No one knows the reasons for sure, but labor experts said wage gaps between women and men tend to be bigger in higher-paying job categories, possibly accounting for some of the regional differences.
More broadly, there are many reasons the overall gender wage gap persists — and that gap has serious implications for local working families and women’s lifetime earnings, said Shital Patel, labor market economist with the Labor Department’s Hicksville office.
One big factor “is the motherhood penalty, where women generally exit the labor force for some amount of time when they have children,” said Patel, who published an article on women in Long Island’s workforce in the state Labor Department newsletter in May.
It is often during this window that women miss some prime working years, when they normally would be moving up the ladder of their careers, Patel said.
“That lack of pay and job mobility, it compounds over time. Women are losing money from that,” she said. “Later, when you’re factoring in pensions or Social Security, the lower your wages are, the less money you get then, too.”
Jodi Ann Donato, president of the Suffolk County Women’s Bar Association, said women in the legal field long have faced pay inequity.
“It’s an issue in all fields, and it’s an issue in the legal field,” Donato said. “If you look at the big firms, there are not as many female equity partners and the pay gap in large firms is pretty significant.”
Women in legal occupations who live in Suffolk County, for example, see median earnings of only 48.3% of their male peers, while women in the legal field in Nassau made 67.2% of what men made, according to 2021 state data.
A major limiting factor for women in the field has been the impact of starting a family, with many having to make the choice between advancement or having children, Donato said.
“A lot of women to this day, if they want to become an equity partner, if they go off on the ‘mommy track,’ they’re not becoming a partner,” Donato said. “It’s getting better, but it’s still an issue.”
Donato, who runs her own firm, said going into business for herself allowed her to raise her children without sacrificing career momentum.
Nationally, women earn an average of 83.7% of their male counterparts' wages, according to data published by the federal Department of Labor in March.
While gaps exist for women across the board, women of color see even larger disparities in pay. Black women in New York earn a median wage that is 67.8% of their white, male counterparts, while Hispanic women make 57.1%, according to 2021 data analyzed by the state Labor Department and published this past spring.

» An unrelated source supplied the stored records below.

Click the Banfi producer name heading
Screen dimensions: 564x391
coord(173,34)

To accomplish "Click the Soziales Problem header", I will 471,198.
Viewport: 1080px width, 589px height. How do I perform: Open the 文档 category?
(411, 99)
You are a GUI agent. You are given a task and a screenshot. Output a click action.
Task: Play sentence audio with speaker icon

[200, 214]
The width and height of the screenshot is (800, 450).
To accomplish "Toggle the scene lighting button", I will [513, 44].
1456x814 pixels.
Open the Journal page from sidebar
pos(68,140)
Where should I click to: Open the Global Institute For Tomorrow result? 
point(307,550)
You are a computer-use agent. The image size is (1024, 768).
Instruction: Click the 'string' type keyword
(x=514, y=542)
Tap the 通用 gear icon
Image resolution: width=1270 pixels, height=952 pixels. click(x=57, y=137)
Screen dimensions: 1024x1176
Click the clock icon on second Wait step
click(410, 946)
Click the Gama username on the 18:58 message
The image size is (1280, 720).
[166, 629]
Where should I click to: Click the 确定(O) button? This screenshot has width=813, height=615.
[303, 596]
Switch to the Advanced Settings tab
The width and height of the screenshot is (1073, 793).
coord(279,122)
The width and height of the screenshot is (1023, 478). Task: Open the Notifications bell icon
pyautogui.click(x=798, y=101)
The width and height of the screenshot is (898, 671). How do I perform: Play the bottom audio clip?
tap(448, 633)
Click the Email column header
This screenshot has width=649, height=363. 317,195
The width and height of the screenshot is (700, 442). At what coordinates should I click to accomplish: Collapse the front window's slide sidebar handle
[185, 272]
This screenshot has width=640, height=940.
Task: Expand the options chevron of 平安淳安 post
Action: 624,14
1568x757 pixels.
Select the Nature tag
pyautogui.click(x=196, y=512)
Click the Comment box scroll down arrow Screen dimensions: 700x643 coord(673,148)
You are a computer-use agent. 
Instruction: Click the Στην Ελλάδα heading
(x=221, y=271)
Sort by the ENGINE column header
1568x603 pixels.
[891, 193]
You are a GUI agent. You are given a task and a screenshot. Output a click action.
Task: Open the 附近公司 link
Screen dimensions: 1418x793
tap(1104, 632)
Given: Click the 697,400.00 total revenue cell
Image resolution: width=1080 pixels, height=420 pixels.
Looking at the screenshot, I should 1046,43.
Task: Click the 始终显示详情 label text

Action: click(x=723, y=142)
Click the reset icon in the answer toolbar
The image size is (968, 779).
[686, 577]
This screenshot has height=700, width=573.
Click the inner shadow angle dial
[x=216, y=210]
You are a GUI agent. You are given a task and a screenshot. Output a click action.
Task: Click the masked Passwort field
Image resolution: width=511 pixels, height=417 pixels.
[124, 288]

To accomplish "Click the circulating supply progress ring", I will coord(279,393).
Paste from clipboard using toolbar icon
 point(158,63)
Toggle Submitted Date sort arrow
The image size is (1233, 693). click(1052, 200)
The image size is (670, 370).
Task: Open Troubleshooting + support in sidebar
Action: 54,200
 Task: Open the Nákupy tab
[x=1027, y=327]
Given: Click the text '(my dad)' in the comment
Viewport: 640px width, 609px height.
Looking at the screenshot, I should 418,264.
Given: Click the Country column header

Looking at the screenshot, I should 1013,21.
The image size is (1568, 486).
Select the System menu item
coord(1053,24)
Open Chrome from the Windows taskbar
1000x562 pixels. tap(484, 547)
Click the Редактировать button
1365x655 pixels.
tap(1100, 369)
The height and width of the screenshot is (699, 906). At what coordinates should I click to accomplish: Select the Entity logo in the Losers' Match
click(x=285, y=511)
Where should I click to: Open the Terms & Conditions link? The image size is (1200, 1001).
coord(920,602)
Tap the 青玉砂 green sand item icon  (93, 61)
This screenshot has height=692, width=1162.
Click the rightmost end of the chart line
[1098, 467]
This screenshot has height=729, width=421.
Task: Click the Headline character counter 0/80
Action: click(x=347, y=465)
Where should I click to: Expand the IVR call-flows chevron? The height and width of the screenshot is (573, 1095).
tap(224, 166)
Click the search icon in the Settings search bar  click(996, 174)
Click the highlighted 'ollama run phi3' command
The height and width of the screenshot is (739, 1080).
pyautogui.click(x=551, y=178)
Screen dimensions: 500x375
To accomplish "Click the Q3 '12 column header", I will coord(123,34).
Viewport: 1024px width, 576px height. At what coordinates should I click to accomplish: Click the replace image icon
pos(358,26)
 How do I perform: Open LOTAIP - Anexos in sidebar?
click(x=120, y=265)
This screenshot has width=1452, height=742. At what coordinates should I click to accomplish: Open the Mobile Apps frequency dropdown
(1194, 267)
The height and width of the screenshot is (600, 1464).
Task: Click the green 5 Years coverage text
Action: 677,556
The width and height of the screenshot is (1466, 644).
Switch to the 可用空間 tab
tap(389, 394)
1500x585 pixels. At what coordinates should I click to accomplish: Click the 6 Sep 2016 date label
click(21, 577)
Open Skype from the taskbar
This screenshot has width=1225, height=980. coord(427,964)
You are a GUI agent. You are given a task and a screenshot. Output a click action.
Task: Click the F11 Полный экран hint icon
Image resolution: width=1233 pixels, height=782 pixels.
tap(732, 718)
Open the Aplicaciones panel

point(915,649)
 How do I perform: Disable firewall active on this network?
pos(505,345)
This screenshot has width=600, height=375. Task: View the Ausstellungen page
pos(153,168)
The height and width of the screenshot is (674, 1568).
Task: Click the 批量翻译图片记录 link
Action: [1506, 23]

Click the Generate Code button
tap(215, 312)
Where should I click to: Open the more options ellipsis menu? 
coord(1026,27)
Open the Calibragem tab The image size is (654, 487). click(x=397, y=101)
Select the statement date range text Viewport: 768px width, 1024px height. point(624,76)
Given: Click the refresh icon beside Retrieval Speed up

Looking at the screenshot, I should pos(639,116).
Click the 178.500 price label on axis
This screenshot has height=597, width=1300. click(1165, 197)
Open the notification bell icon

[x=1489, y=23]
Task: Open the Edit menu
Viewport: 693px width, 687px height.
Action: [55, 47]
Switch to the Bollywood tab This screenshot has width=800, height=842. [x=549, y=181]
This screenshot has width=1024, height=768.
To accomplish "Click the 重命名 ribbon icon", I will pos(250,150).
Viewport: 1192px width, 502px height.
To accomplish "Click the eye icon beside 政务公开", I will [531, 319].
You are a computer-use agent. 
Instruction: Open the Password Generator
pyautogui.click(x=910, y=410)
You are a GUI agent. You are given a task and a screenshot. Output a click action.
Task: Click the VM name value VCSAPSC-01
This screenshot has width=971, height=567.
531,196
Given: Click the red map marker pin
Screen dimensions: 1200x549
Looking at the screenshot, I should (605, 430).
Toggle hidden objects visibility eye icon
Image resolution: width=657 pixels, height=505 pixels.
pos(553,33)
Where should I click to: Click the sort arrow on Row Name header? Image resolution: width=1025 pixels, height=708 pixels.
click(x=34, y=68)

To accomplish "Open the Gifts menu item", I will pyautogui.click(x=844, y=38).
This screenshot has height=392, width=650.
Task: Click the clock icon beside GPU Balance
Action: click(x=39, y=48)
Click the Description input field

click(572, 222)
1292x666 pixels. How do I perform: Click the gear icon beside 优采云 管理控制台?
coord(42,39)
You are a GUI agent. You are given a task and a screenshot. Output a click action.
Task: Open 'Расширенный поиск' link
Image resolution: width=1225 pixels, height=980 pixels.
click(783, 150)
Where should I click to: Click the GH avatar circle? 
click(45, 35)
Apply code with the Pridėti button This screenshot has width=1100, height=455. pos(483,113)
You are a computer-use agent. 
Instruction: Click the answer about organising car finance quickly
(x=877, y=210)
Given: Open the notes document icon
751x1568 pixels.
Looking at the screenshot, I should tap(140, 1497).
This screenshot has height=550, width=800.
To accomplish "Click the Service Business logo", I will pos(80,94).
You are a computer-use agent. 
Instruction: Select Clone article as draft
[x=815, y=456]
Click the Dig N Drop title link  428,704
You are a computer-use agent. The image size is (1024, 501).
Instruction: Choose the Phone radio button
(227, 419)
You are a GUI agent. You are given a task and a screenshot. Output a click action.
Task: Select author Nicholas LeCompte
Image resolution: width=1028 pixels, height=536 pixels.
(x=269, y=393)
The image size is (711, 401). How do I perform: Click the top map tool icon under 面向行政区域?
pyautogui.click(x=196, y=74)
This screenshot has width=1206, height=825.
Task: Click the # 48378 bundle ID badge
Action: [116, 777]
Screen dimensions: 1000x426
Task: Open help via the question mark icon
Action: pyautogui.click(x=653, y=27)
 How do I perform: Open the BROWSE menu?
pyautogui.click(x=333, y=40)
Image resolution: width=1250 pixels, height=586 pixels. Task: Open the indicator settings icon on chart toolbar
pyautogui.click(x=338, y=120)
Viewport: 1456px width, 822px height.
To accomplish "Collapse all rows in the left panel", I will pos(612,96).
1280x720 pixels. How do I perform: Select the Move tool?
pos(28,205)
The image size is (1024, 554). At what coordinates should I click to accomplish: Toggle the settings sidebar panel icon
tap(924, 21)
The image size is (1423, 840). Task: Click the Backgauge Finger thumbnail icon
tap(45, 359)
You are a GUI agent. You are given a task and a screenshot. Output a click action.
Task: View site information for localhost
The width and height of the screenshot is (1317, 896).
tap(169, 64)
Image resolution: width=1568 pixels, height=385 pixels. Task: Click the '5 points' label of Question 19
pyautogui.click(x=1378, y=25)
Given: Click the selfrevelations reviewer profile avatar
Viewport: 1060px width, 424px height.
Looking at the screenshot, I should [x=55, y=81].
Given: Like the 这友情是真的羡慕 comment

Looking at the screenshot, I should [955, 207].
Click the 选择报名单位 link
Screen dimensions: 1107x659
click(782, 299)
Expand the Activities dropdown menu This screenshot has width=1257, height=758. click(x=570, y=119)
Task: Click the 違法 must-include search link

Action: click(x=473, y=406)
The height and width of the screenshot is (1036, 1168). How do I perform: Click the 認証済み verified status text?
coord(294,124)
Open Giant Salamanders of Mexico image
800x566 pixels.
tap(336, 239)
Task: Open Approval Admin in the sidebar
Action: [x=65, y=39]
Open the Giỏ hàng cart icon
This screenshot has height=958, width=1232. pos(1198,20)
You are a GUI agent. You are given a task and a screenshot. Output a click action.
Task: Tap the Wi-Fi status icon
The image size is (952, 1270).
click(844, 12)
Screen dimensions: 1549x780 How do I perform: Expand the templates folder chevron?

For Jessica Rivera, a corporate leadership coach and consultant with a background in sales and finance, often being the only woman of color in a room made her feel like she needed to work harder than her male colleagues.
“I always felt I had to overachieve,” said Rivera, who now runs JR Coaching out of her home office in New Hyde Park, but started her career in sales and automotive financing. It was in that male-dominated environment that Rivera said she experienced instances of bias over her gender and status as a young mom.
Women in sales and related occupations in Nassau made 74.4% of the median wages men made, while women in Suffolk made 67.7%, state data shows.
Rivera said she often felt she had to avoid mentioning being a mom for fear that it would be perceived as a liability or limitation. On one occasion, she recalled superiors questioning whether she'd be able to take on a role that would require travel because of her young children.
She recalls a female executive at her workplace who never discussed her newborn child “because she didn’t want them to think that she couldn’t do her job well," Rivera said. “I was only about work because I didn’t feel like I could be my real self at work."
One of the events that pushed her to start her own business was being passed over for a promotion a month after her boss had said she was at the top of the compensation level for the position she held and that "we're going to have to get you a promotion." She said the promotion was given to a male counterpart without any communication from her boss, despite her boss' compliments on her sales record.
"They didn’t even give me consideration," she said.
Julia Bear, a professor of organizational behavior at Stony Brook University’s College of Business, said the careers women choose also factor into the gap.
“Women are more likely to be employed in things like health care and education,” said Bear, who studies the role of gender in personal salary negotiations. “Industry and occupation tends to explain quite a bit,” with women's desire for scheduling flexibility often factoring into those choices.
But even when accounting for that, Bear said gaps are evident in high-paying career positions.
“A lot of that does boil down to bias and discrimination,” Bear said. “To what extent is that on an explicit or implicit level, I don’t know. Women are less likely to be offered promotions … often based on stereotypes and assumptions — assumptions managers make about women’s career trajectory.”
Ray Ann Havasy, founder and president of the Center for Science Teaching & Learning in Rockville Centre, said gender bias in the sciences long has been a problem for women entering the field.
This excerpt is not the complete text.